Wherever a line below holds the word "icon", copy that line.

▶ **DATA SHOWN**
▼

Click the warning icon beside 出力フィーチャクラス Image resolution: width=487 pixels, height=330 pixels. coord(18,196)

▲
▼

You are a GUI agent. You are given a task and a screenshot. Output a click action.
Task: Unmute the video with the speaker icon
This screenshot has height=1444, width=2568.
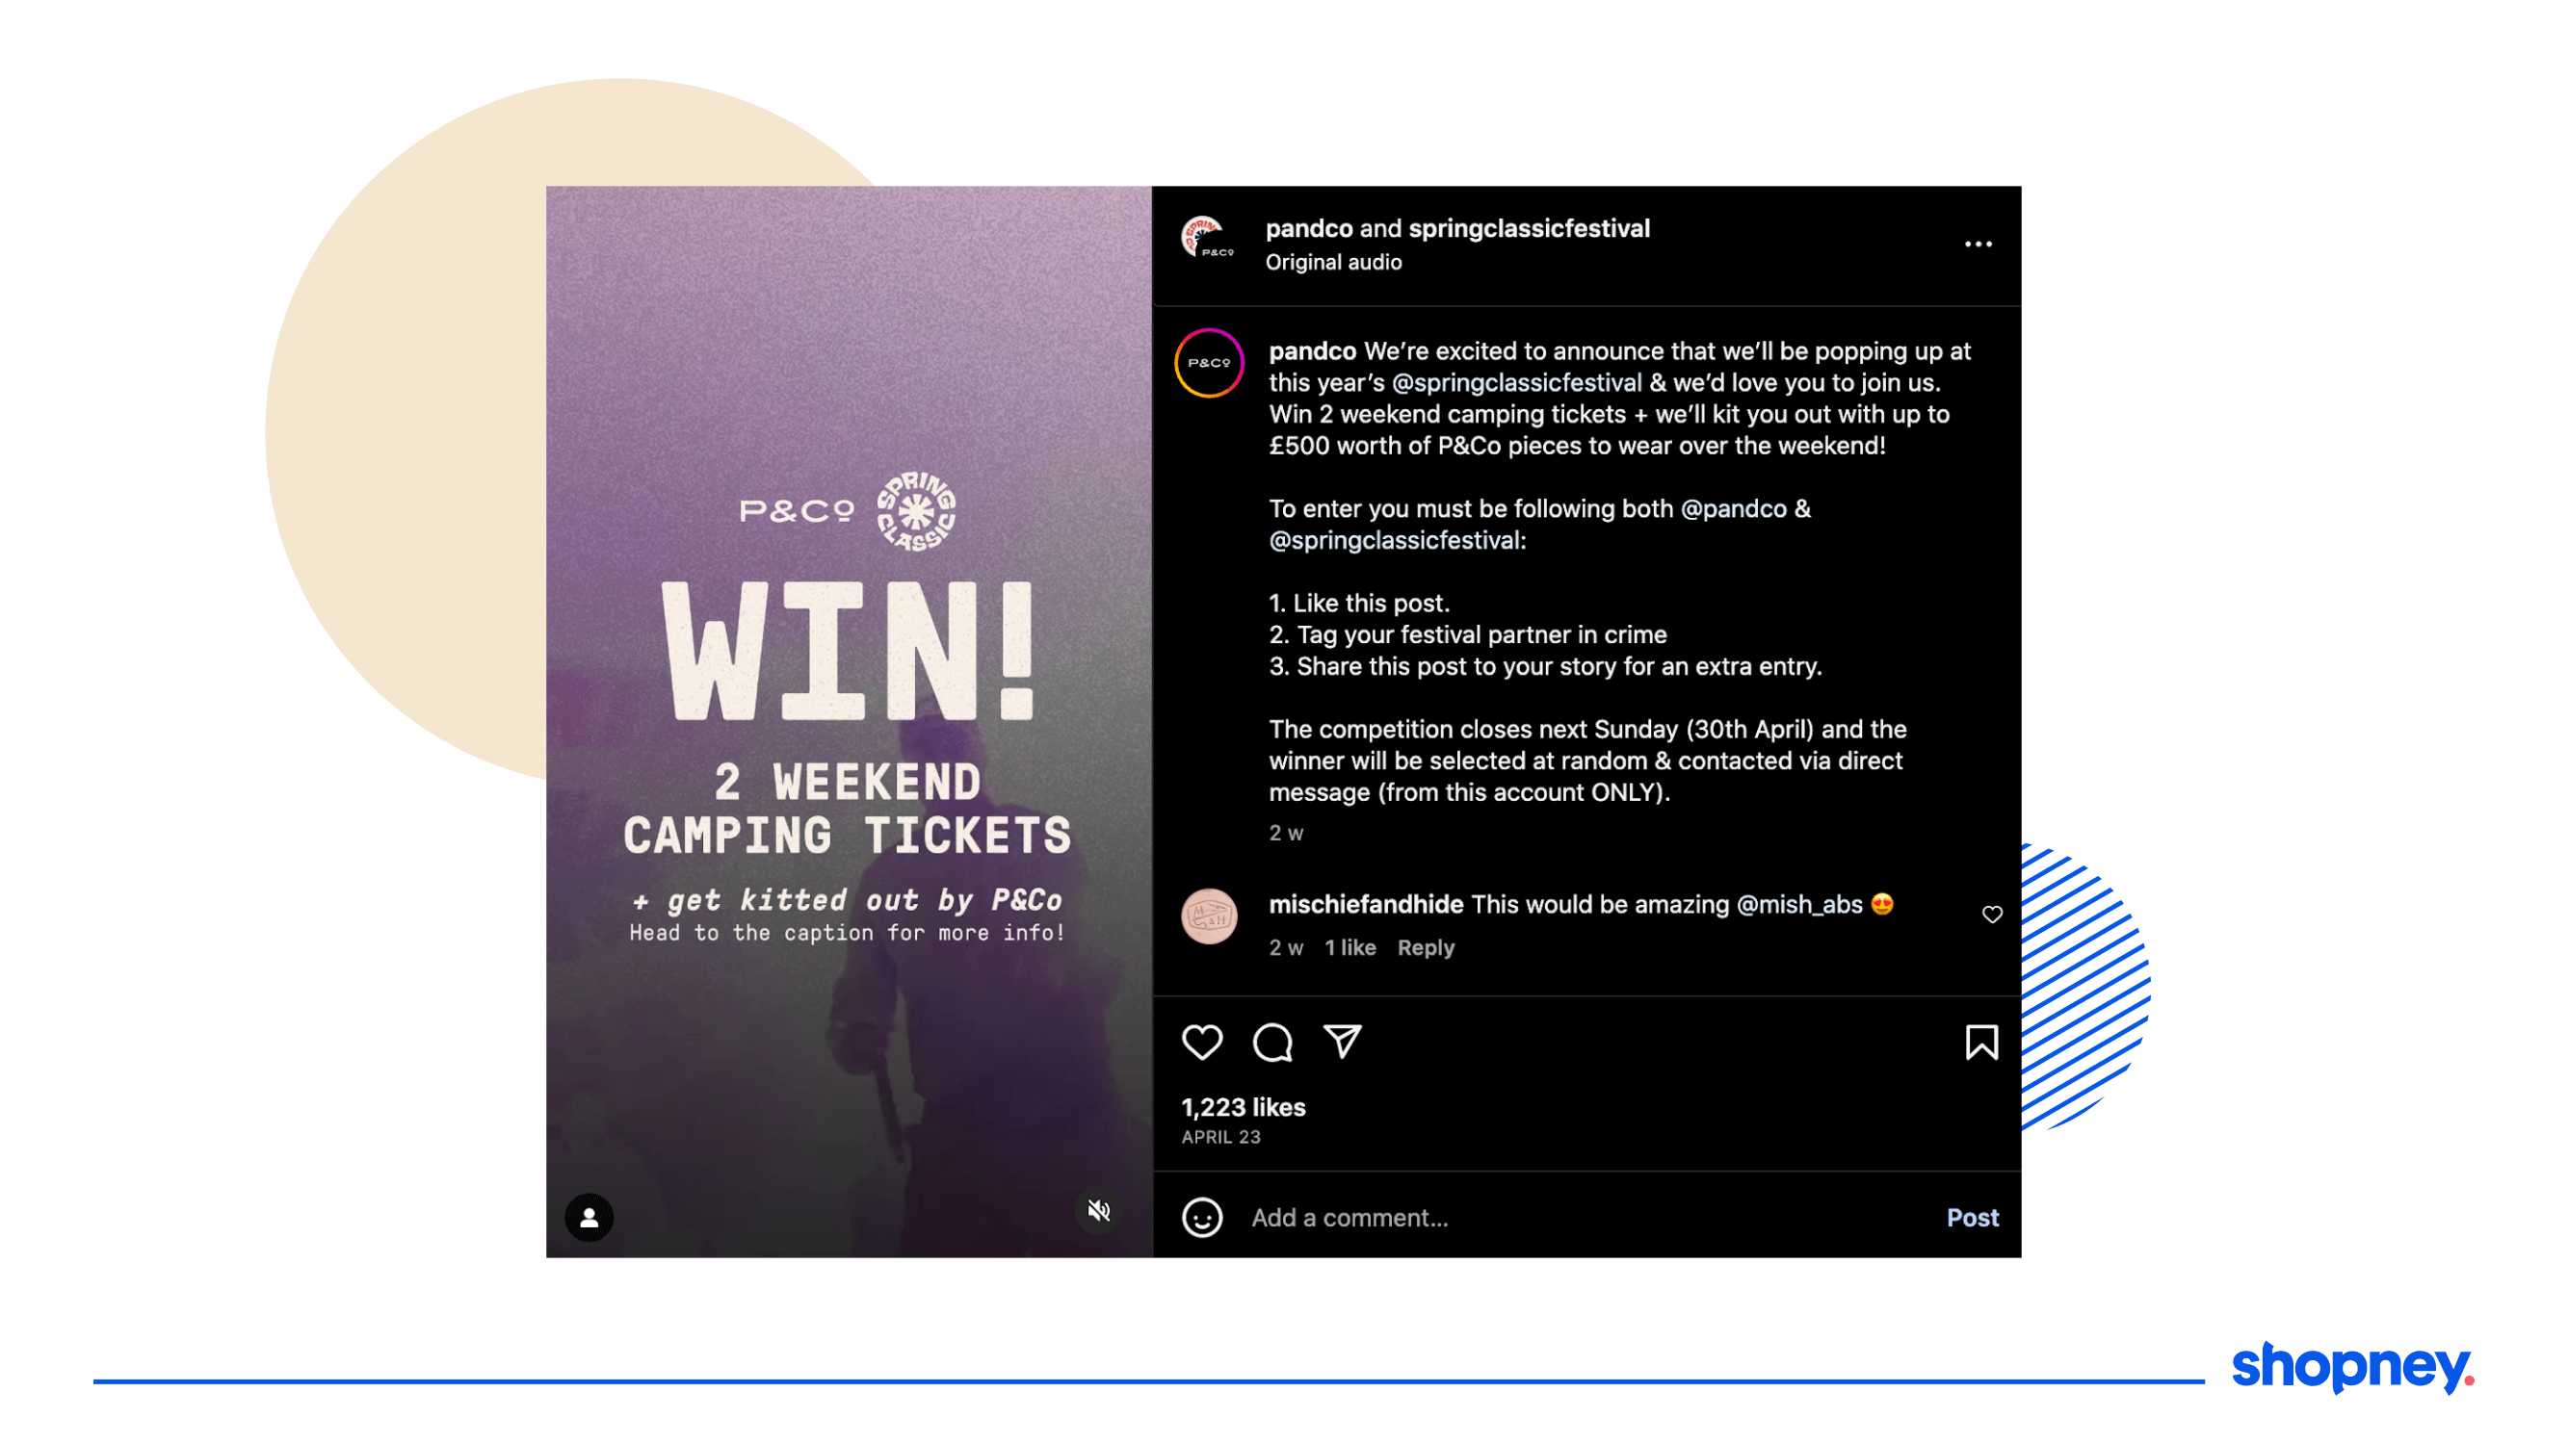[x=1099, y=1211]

▲

▶ **SOLUTION TO THIS PROBLEM**
Click the warning icon beside 出力フィーチャクラス Image resolution: width=487 pixels, height=330 pixels. coord(18,196)
Task: Unmute the video with the speaker icon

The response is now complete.